O empate em 1 a 1 com o Cruzeiro, no Mineirão, escancarou duas verdades que podem conviver no Corinthians de Dorival Júnior: a decisão de preservar titulares é justificável, mas o futebol apresentado pelo time alternativo ficou abaixo do esperado.
Em meio a um calendário sufocante e às vésperas de uma semifinal decisiva do Campeonato Paulista, a escolha por um “mistão” faz sentido. São 42 dias de temporada, viagens longas, jogos decisivos em sequência. A gestão física é parte do jogo, e talvez seja o jogo mais importante neste momento. Dorival ironizou a maratona, mas o incômodo é legítimo: não há elenco que aguente alto nível sem rodagem.
Ainda assim, compreender a estratégia não significa fechar os olhos para o desempenho. O Corinthians sofreu cedo, teve dificuldades para neutralizar o Cruzeiro e mostrou pouca consistência coletiva, especialmente no primeiro tempo. A linha defensiva oscilou, o meio-campo pouco criou, e o ataque praticamente não existiu até as mexidas da etapa final.
Individualmente, João Pedro Tchoca foi o ponto fora da curva, e decisivo. Seguro na defesa e oportunista no ataque, marcou o gol de empate e evitou uma derrota que parecia encaminhada. Também houve melhora com as entradas de André e Dieguinho, além da assistência de Rodrigo Garro, que mostrou novamente sua capacidade de impacto mesmo saindo do banco.
A expulsão de William, ainda que prejudicial no contexto, acabou funcionando como um gatilho emocional. Com um a menos, o Corinthians competiu mais. Empatou, ganhou confiança e, por pouco, não virou. Paradoxalmente, o time cresceu quando tudo parecia se complicar.

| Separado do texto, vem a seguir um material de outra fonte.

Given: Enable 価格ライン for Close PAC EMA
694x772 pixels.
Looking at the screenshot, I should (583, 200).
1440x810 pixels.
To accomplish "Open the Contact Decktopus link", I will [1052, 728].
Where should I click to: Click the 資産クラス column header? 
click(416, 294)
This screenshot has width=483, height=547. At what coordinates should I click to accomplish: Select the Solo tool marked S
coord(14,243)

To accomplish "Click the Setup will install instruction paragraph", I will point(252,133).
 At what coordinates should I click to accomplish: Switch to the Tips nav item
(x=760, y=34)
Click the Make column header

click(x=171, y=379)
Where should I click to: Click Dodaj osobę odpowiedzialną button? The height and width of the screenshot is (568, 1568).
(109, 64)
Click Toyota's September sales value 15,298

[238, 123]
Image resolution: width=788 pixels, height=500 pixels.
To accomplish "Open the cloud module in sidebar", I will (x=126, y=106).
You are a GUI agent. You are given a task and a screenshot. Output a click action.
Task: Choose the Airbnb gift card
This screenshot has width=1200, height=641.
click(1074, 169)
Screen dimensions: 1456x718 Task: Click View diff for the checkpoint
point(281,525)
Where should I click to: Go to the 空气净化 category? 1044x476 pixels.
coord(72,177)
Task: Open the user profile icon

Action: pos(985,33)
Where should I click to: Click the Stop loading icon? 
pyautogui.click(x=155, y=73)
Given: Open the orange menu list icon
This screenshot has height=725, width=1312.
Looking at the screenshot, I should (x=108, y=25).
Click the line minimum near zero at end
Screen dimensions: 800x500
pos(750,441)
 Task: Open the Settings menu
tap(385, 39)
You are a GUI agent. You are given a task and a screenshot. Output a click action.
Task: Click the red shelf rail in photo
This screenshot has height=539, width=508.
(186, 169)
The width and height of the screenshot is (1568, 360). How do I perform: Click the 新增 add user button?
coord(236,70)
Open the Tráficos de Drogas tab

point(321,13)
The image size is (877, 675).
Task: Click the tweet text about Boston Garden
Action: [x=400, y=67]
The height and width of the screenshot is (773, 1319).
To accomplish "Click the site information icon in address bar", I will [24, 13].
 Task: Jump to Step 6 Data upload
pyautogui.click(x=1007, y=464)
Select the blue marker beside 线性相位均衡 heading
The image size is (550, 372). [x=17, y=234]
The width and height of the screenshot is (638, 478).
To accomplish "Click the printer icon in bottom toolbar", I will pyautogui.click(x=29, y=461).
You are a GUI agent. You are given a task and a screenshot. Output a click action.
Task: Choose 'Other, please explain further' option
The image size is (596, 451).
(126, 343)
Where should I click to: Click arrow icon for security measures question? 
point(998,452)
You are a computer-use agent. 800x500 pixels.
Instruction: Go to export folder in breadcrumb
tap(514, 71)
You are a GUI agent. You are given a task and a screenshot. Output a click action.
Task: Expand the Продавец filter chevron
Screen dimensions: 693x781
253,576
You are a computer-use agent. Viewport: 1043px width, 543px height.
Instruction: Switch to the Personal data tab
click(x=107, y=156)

No fim, o ponto conquistado em Belo Horizonte pode ser considerado lucro pelo contexto: time alternativo, fora de casa, cenário adverso. Na tabela, o resultado mantém o Corinthians bem posicionado no Brasileirão e, sobretudo, preserva o que realmente está em jogo nesta semana: a semifinal contra o Novorizontino.
O empate não empolga. O desempenho preocupa. Mas a estratégia aponta para algo maior. Se o planejamento resultar em classificação no Paulista, a escolha será vista como madura. Caso contrário, a atuação no Mineirão ganhará outro peso.
O Corinthians caminha no fio entre gestão e desempenho. Em Belo Horizonte, sobreviveu. Agora, precisa provar que a conta vai fechar.